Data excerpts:
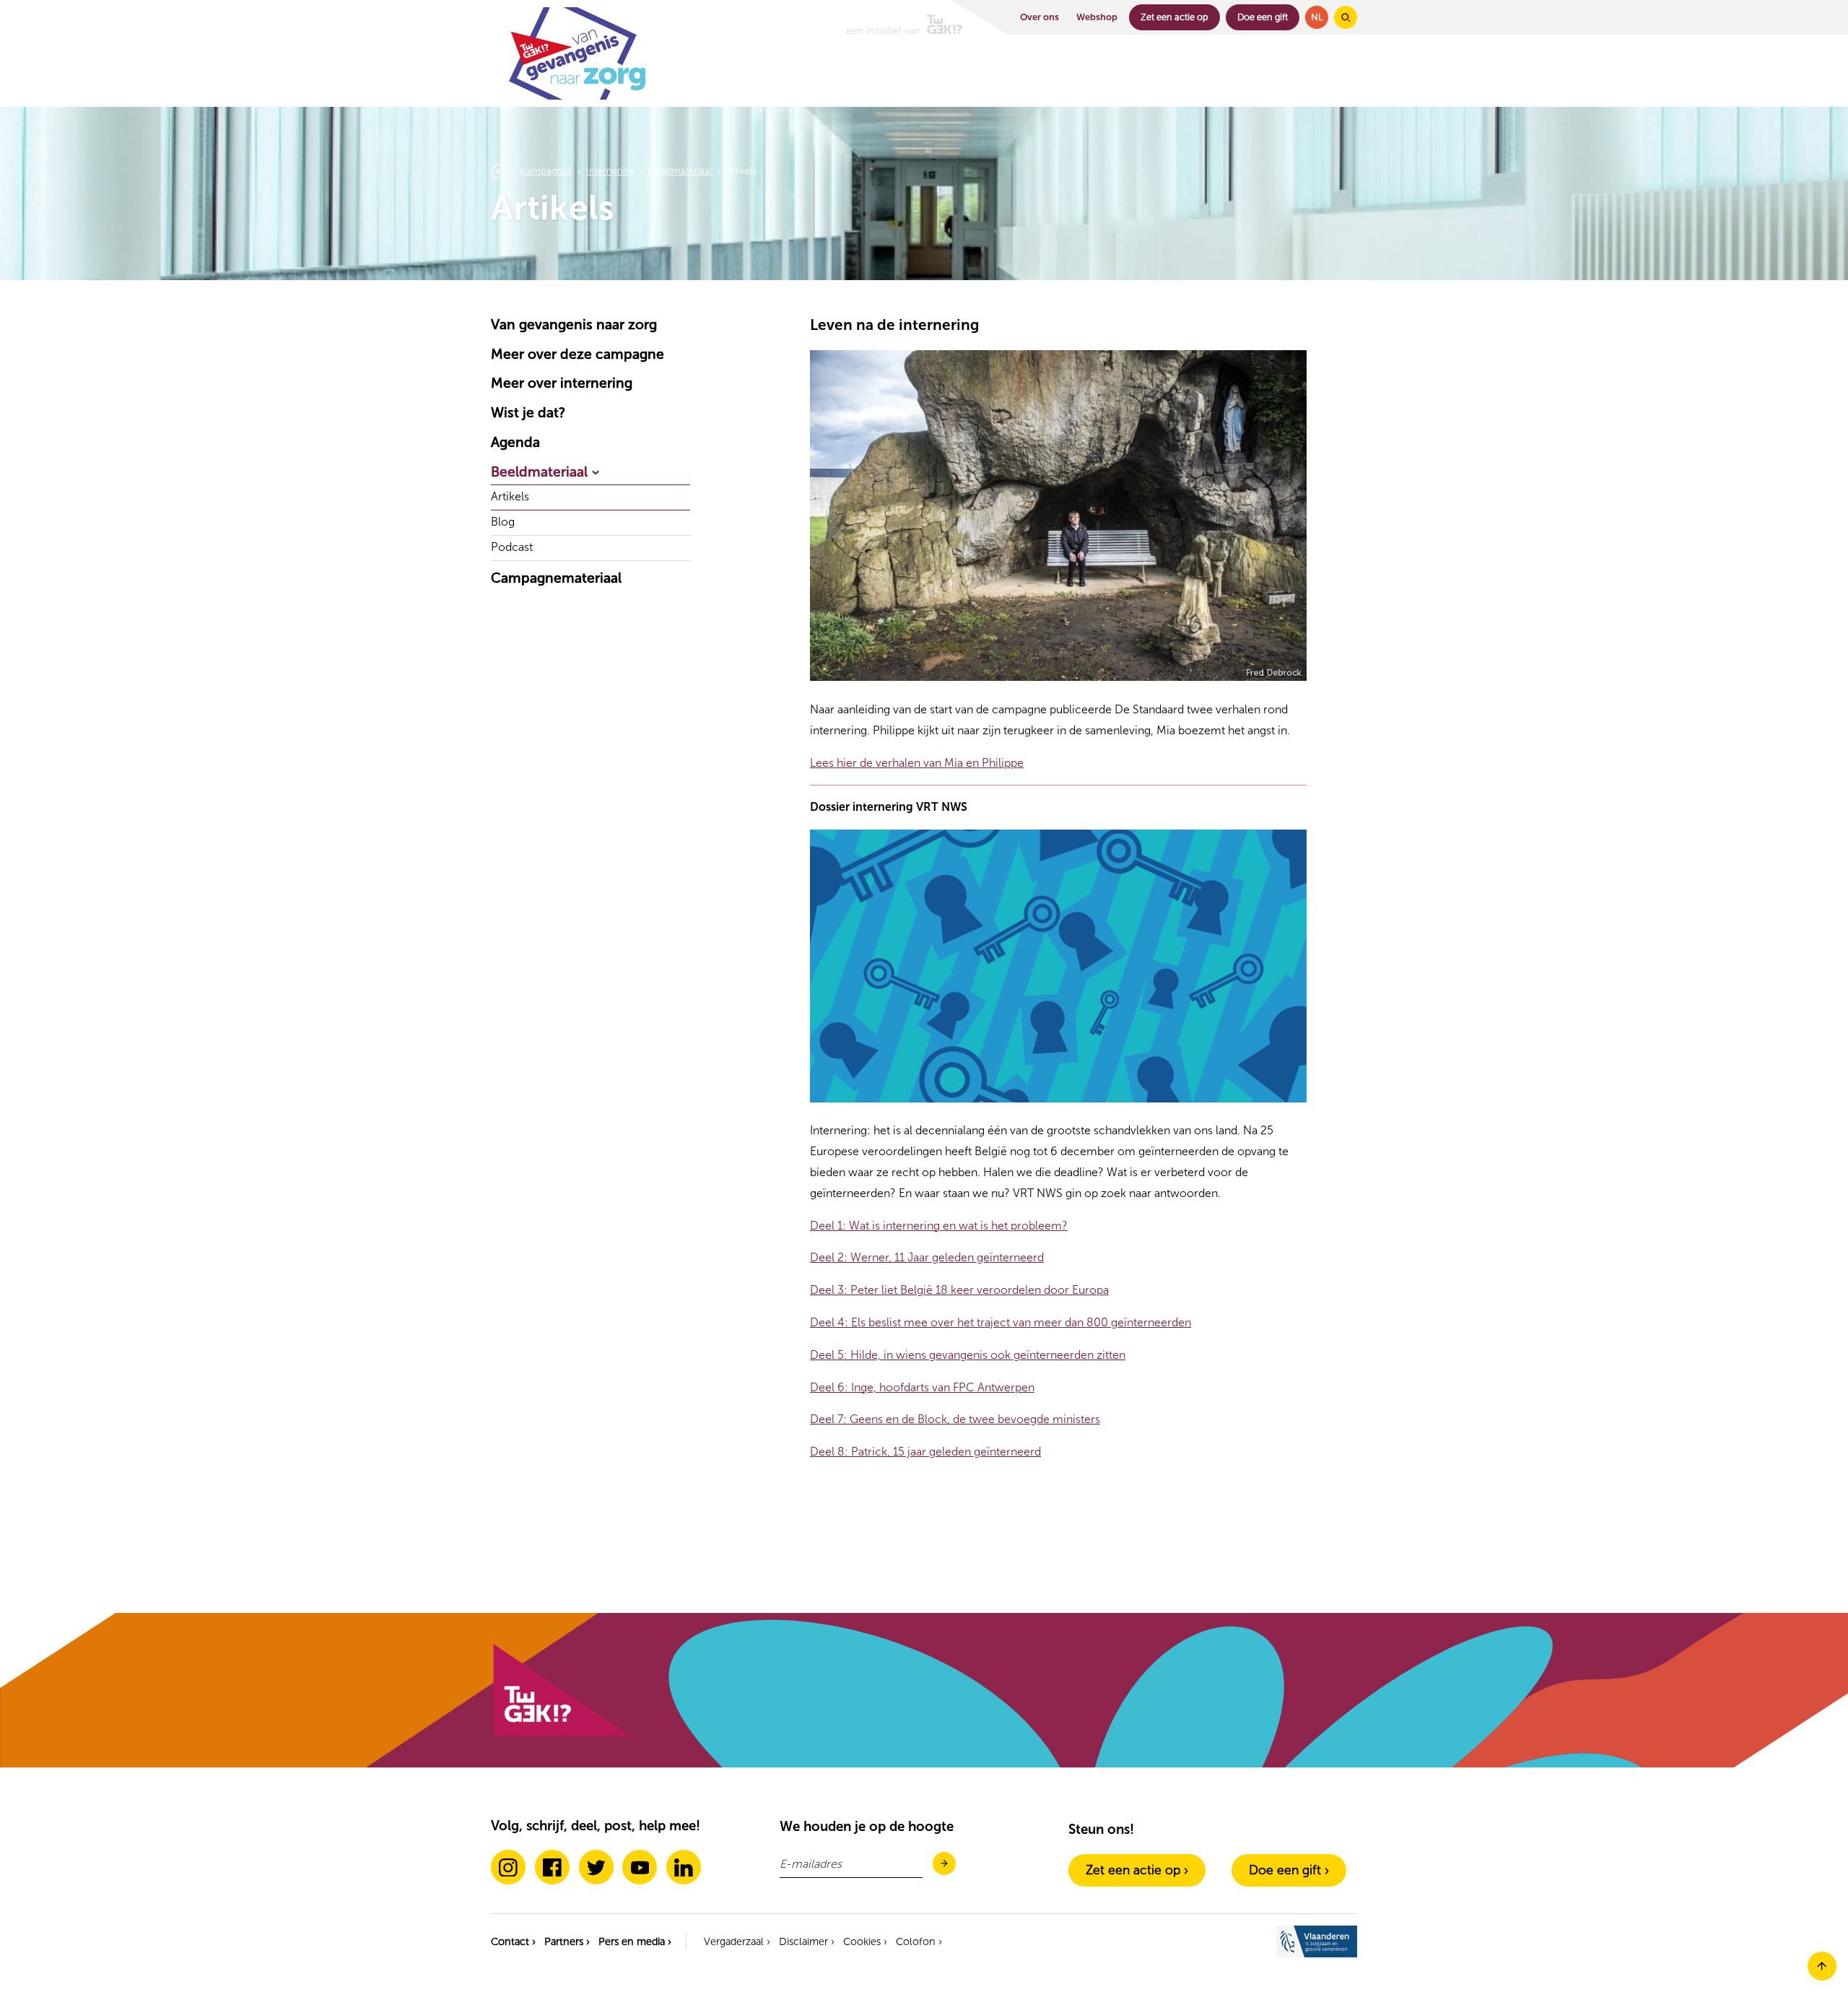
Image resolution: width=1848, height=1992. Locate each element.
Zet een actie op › (1137, 1870)
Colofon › (919, 1941)
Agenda (515, 442)
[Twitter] (596, 1867)
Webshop (1096, 17)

- **TASK BRIEF**:
Output all data exactly, omitting images.

- **RESPONSE FOR THIS EXERCISE**:
Image resolution: width=1848, height=1992. Locate each element.
Zet een actie op › (1137, 1870)
Colofon › (919, 1941)
Agenda (515, 442)
[Twitter] (596, 1867)
Webshop (1096, 17)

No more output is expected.